Alors je pourrais le savoir à l’occasion .... je connais quelqu’un qui travaille dans un service sur les AM ...


----------



## liline17 (22 Juillet 2022)

ça me parait une très bonne idée de faire une fiche pour la poussette, mais comment faire pour qu'elle soit visible en cas de besoin? car comme c'est inhabituel, les secours pourraient ne pas penser à fouiller la poussette


----------



## Nanou91 (22 Juillet 2022)

Chantou
Dans mon répertoire, je mets à :
MAMAN de machin
MAMAN de Truc
MAMAN de Bidule
et pareil pour les papas, car comme ça ils sont tous regroupés ensemble à le suite pour les papas et idem pour les mamans


----------



## abassmat (22 Juillet 2022)

Mes fiches sont plastifiées et sont accrochées aux harnais de sécurité des enfants, et les enfants adorent car ils retrouvent leurs harnais avec leur photos dessus


----------



## Catie6432 (22 Juillet 2022)

Tout pareil abassmat. Ou alors accrocher la fiche plastifiée au volant de la poussette.


----------



## violetta (22 Juillet 2022)

Je ne regarde plus BFM , je lis chantou ! lol


----------



## papillon (22 Juillet 2022)

Bonjour
Ici le conseil départemental nous a donné un petit calepin de feuilles détachables où il est indiqué que faire en cas d'urgence avec les n° samu, pompiers, police, centre antipoison et pour chaque accueilli indiquer le prénom de l'enfant et tél des parents
pour ma part, il est scotché sur mon vaisselier
Et effectivement c'est obligatoire de l'avoir en vue


----------



## mamytata (22 Juillet 2022)

Bonjour,

Alors moi, j'ai mis les tél des enfants sur une feuille avec une photo de chacun d'eux.

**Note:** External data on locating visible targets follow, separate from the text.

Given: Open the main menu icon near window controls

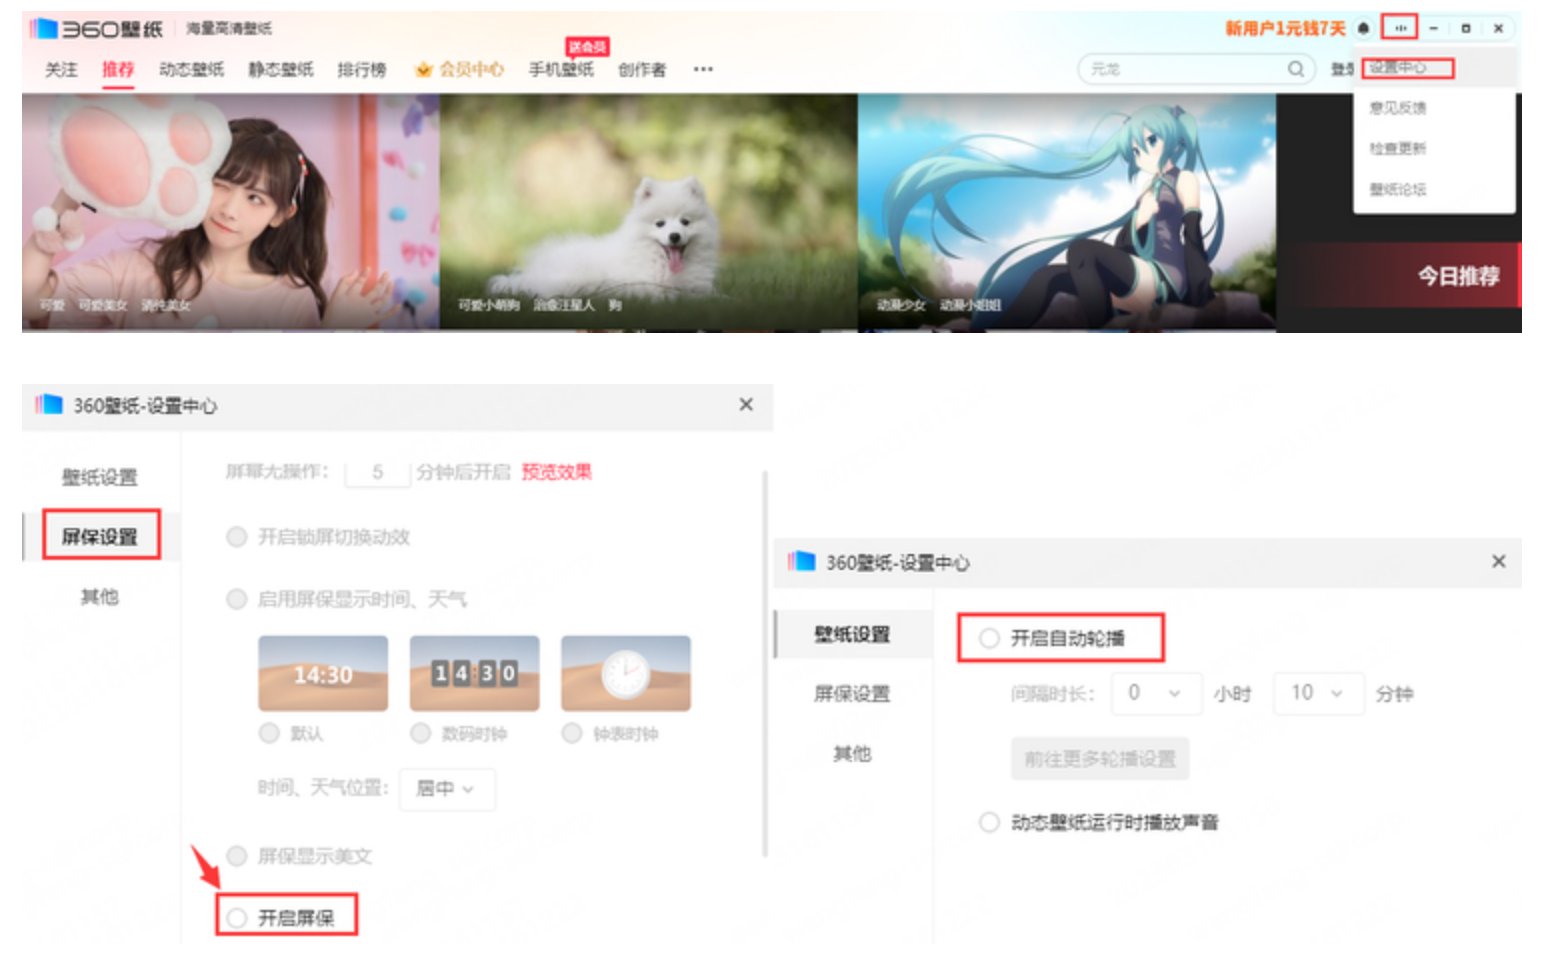Looking at the screenshot, I should coord(1400,28).
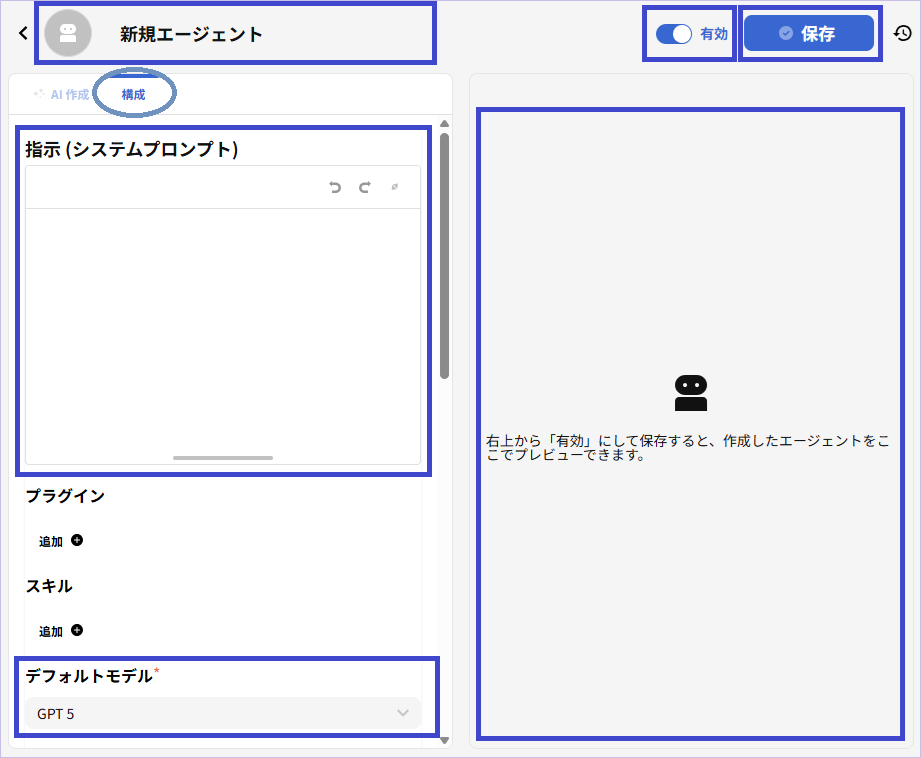Click the redo icon in the prompt editor
Viewport: 921px width, 758px height.
(364, 187)
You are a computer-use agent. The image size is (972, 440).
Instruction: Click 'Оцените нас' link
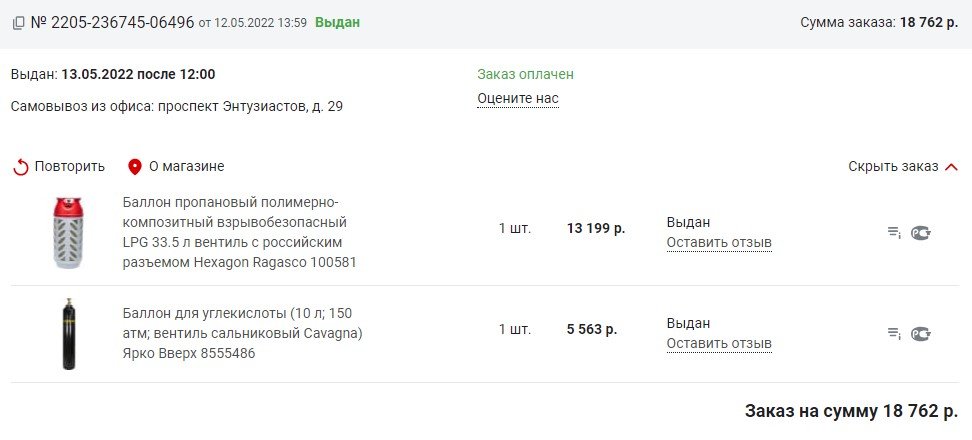(x=518, y=98)
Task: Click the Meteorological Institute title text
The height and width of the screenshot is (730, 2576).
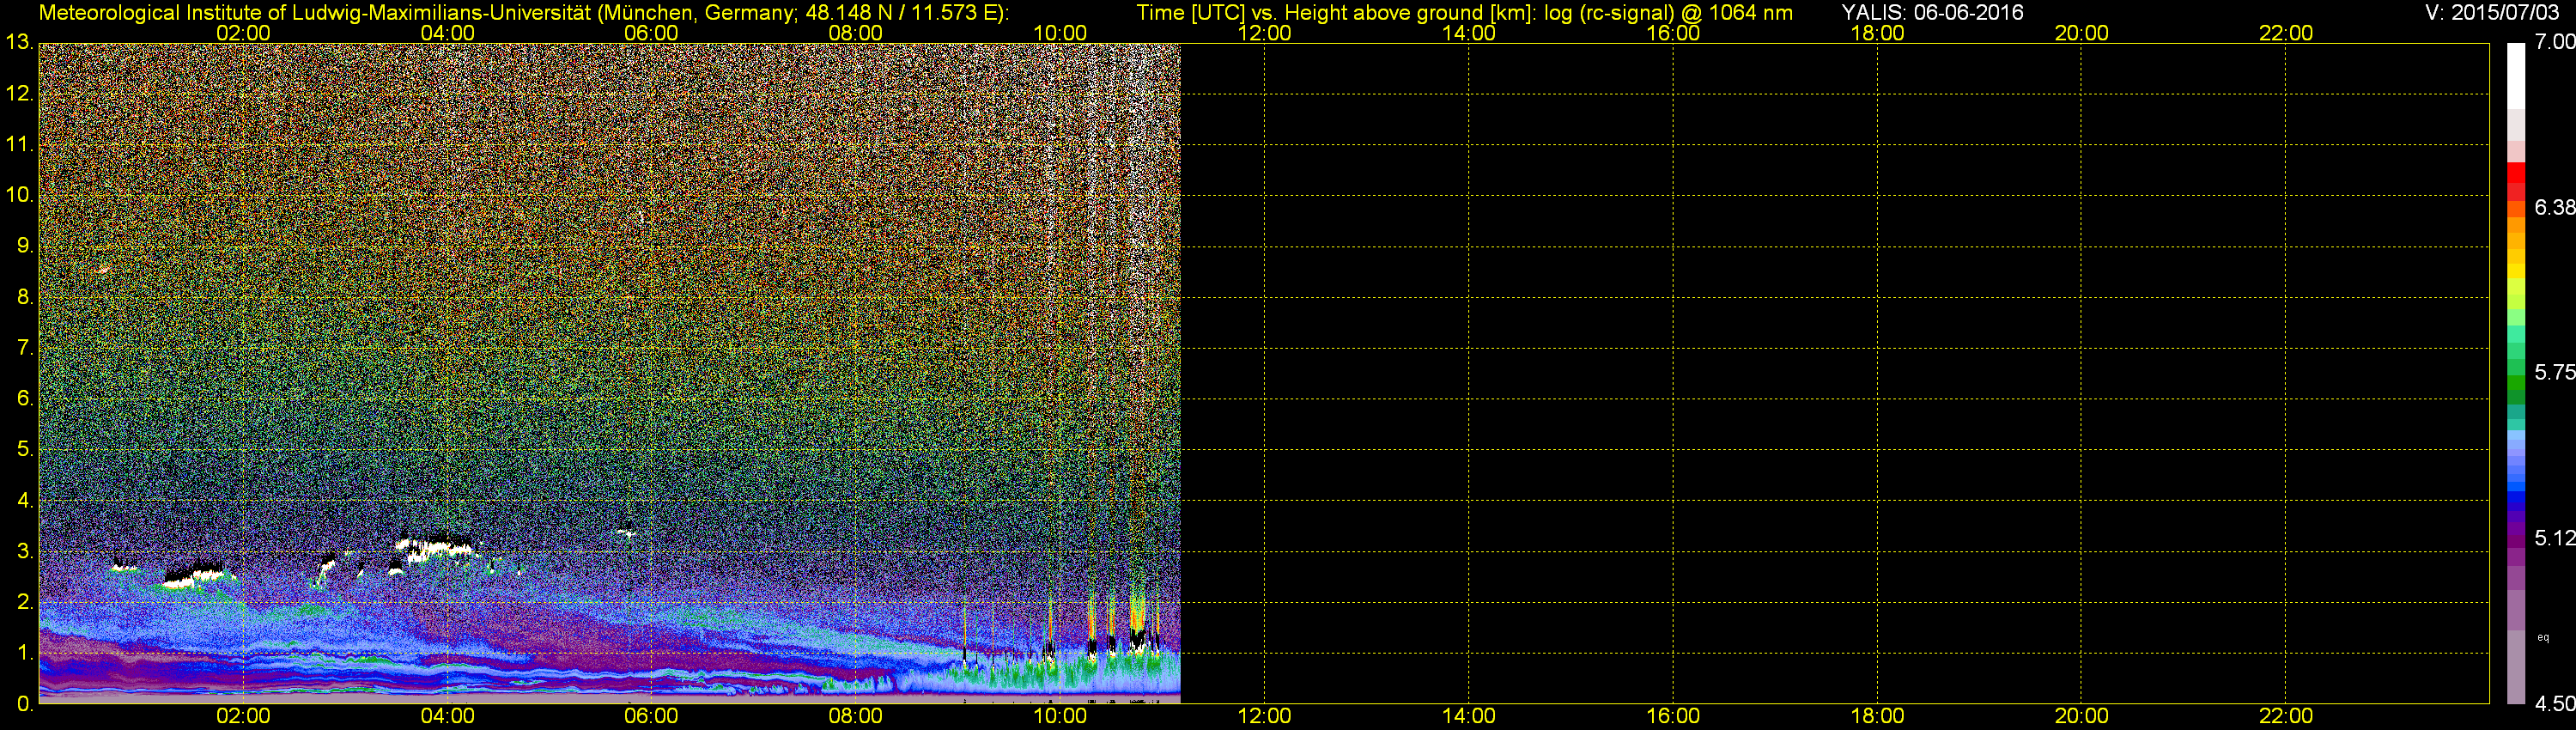Action: 524,13
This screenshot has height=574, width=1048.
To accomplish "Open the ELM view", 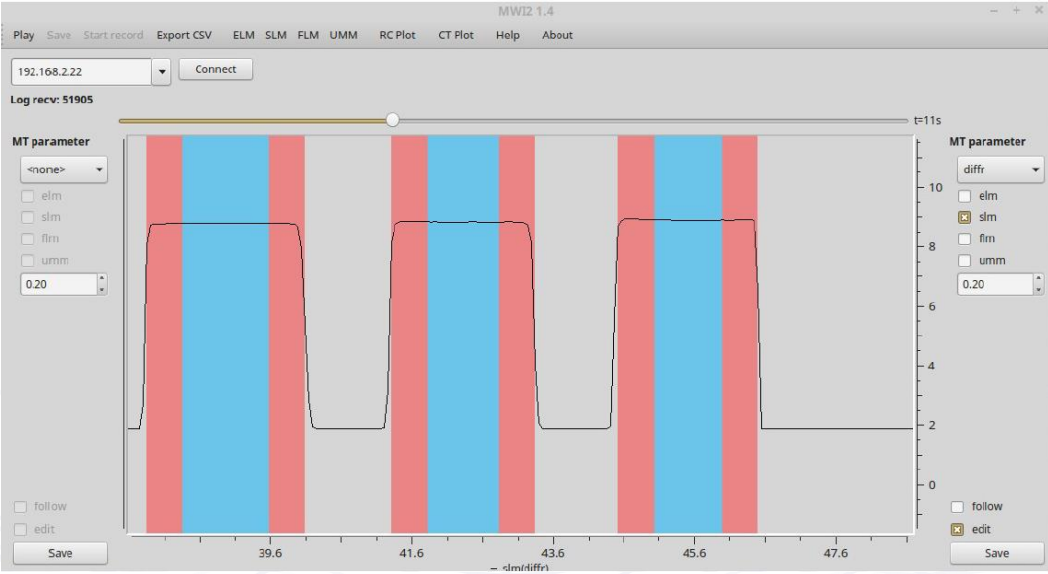I will (244, 35).
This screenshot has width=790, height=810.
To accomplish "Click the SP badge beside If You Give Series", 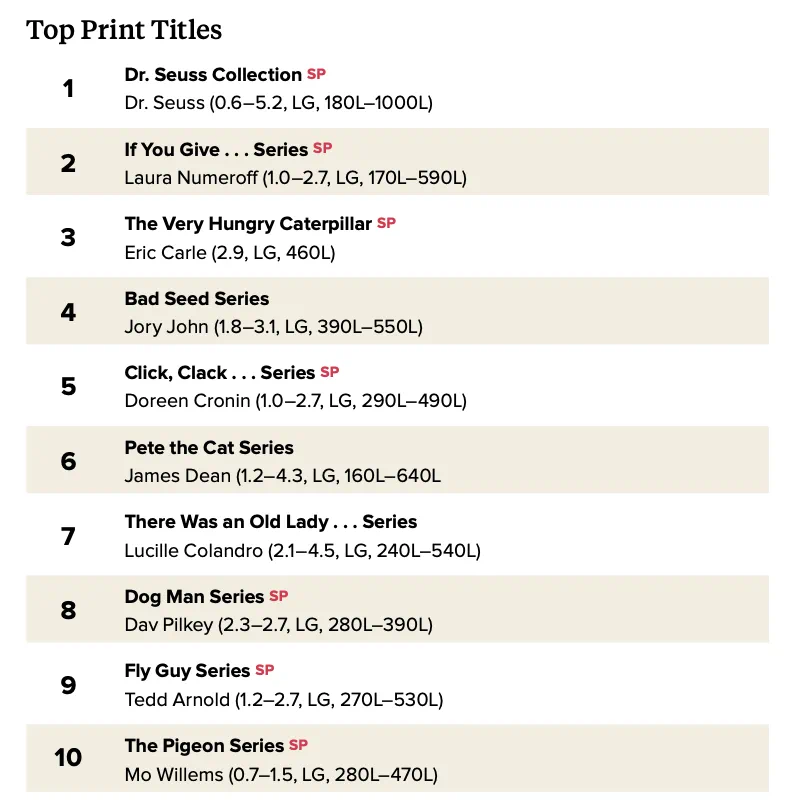I will (x=322, y=148).
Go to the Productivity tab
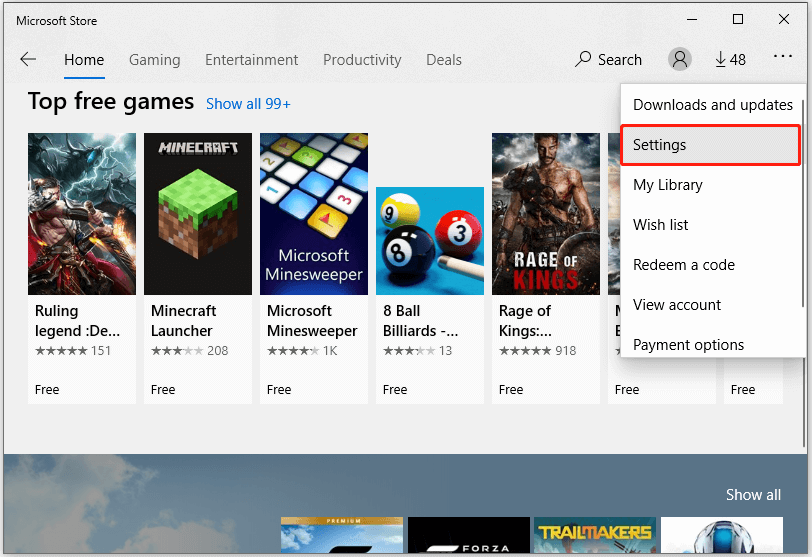 coord(362,60)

Car même si les pompiers viennent, ils ne connaissent pas les enfants, donc une photo + un prénom + les n° des parents.


----------



## angèle1982 (22 Juillet 2022)

Idem sur un papier dans mon sac de sortie ! et à la maison dans ma boite à clés au dessus du téléphone ... oui en cas de soucis on peut vite paniquer s'affoler et on n'oublie tout ... donc pour le coup çà je trouve UTILE pas comme certaines demandes farfelues ...


----------



## Missunivers (26 Juillet 2022)

Bonjour oui quand la pmi était venue y m avait ditque si on panique trouvé sur le téléphone les numéros est plus compliqué que si y sont affichés.


----------